As South Sudan marks its fifth anniversary of independence on Saturday, medical http://consolibyte.com/scripts/build/build_20130709/quickbooks.php United Nations officials have expressed concern over the continuing violence in parts of the country and the resulting forced displacement of people, sildenafil http://chatterblast.com/wp-admin/includes/class-language-pack-upgrader-skin.php both internally and throughout the neighboring region.
“I am deeply alarmed by the ongoing fighting in Juba between soldiers of the Sudan People’s Liberation Army (SPLA) and the SPLA in Opposition,” Secretary-General Ban Ki-moon said in a statement released Friday night.
“This outbreak of hostilities in the capital, on the eve of the country’s fifth anniversary of independence, is yet another illustration of the parties’ lack of serious commitment to the peace process and represents a new betrayal of the people of South Sudan, who have suffered from unfathomable atrocities since December 2013,” he added.
Guards of President Salva Kiir and Riek Machar fought in a deadly gun battle on Friday night, leaving many soldiers dead.
The gunfire shook the presidential palace where Kiir and Machar were holding a security meeting.
The two principals would later address the media, calling for calm and restraint. An investigation has since been opened into the recent clashes that have pushed the country to the brink.
The UN chief underscored that he is also gravely concerned by the resurgence of violence in Wau and Bentiu, which he said could lead to a “dramatic deterioration” of the security situation across the country.
Demanding that international humanitarian law be respected and that unfettered access to those in need by UN and humanitarian partners be ensured, Mr. Ban also strongly condemned attacks on UN and humanitarian operations, the latest of which was on a senior UN agency official in the capital last night.
“I urge President Kiir and First Vice-President Riek Machar to put an immediate end to the ongoing fighting, discipline the military leaders responsible for the violence and finally work together as partners to implement the Agreement on the Resolution of the Conflict in South Sudan,” the Secretary-General said.
He added that the UN remains committed to working with all South Sudanese, the Intergovernmental Authority on Development, the African Union and international and regional partners, to support the return of the country to peace and stability.
At the biweekly press briefing in Geneva on Friday, Melissa Fleming, spokesperson for the Office of the UN High Commissioner for Refugees (UNHCR) said the agency remains gravely concerned over the situation in South Sudan, noting that nearly one in four of the country’s citizens is displaced within its borders or in neighbouring countries, which is affecting some 2.6 million people – a large majority of them children – against a population that stood at 11.3 million in 2013.
“Civilians in South Sudan continue to bear the brunt of armed conflict. Sporadic clashes are commonplace, while growing food insecurity and deteriorating economic conditions foretell a grim outlook for the country at large,” Ms. Fleming said.
UNHCR noted that South Sudan has spent much of its short life at war with itself, riven by a political face-off between President Salva Kiir and his then former Vice-President Riek Machar that erupted into full-blown conflict late in 2013.

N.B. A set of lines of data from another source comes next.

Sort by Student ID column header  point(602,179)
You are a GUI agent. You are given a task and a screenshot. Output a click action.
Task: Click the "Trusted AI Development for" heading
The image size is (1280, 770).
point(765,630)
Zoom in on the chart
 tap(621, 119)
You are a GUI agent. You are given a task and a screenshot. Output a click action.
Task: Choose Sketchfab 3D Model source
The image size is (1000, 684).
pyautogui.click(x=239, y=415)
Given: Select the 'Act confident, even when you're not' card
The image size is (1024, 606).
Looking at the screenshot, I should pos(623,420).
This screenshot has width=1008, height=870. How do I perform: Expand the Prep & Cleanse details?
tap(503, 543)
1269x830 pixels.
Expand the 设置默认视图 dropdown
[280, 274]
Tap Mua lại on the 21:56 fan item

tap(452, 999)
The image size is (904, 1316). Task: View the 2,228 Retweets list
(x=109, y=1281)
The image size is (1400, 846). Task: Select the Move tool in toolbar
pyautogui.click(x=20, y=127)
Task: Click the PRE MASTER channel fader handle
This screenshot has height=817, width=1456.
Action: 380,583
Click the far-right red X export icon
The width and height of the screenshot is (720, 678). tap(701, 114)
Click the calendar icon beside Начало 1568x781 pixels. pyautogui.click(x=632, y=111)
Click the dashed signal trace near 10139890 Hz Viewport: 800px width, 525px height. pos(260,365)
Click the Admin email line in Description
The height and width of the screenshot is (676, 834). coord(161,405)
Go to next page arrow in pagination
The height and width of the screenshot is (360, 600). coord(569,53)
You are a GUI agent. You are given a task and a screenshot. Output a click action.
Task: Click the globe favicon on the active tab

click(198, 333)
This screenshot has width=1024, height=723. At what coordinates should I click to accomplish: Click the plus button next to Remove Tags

Some 2.4 million people fled their homes in fear, before an August 2015 peace deal ended the major offensives. The country is preparing to make the fifth anniversary of its independence on 9 July.
Despite the August 2015 peace agreement that formally ended the war, conflict and instability has spread to previously unaffected areas in the Greater Equatoria and Greater Bahr-El-Ghazal regions.
This past month, deadly clashes in Wau resulted in the deaths of more than 40 people, while up to 35,000 fled their homes. Such fighting is characteristic of the trend that produced fresh refugee outflows this year, the UNHCR spokesperson said.
In the nine months that the ceasefire has been observed, there has been no major return movement from countries of asylum. In that period, the number of internally displaced people rose by 100,000, while UNHCR registered nearly 140,000 new refugees.
There are now more than 860,000 South Sudanese refugees in neighbouring countries, making it the world’s fourth-largest refugee producing country, and second largest in sub-Saharan Africa after Somalia.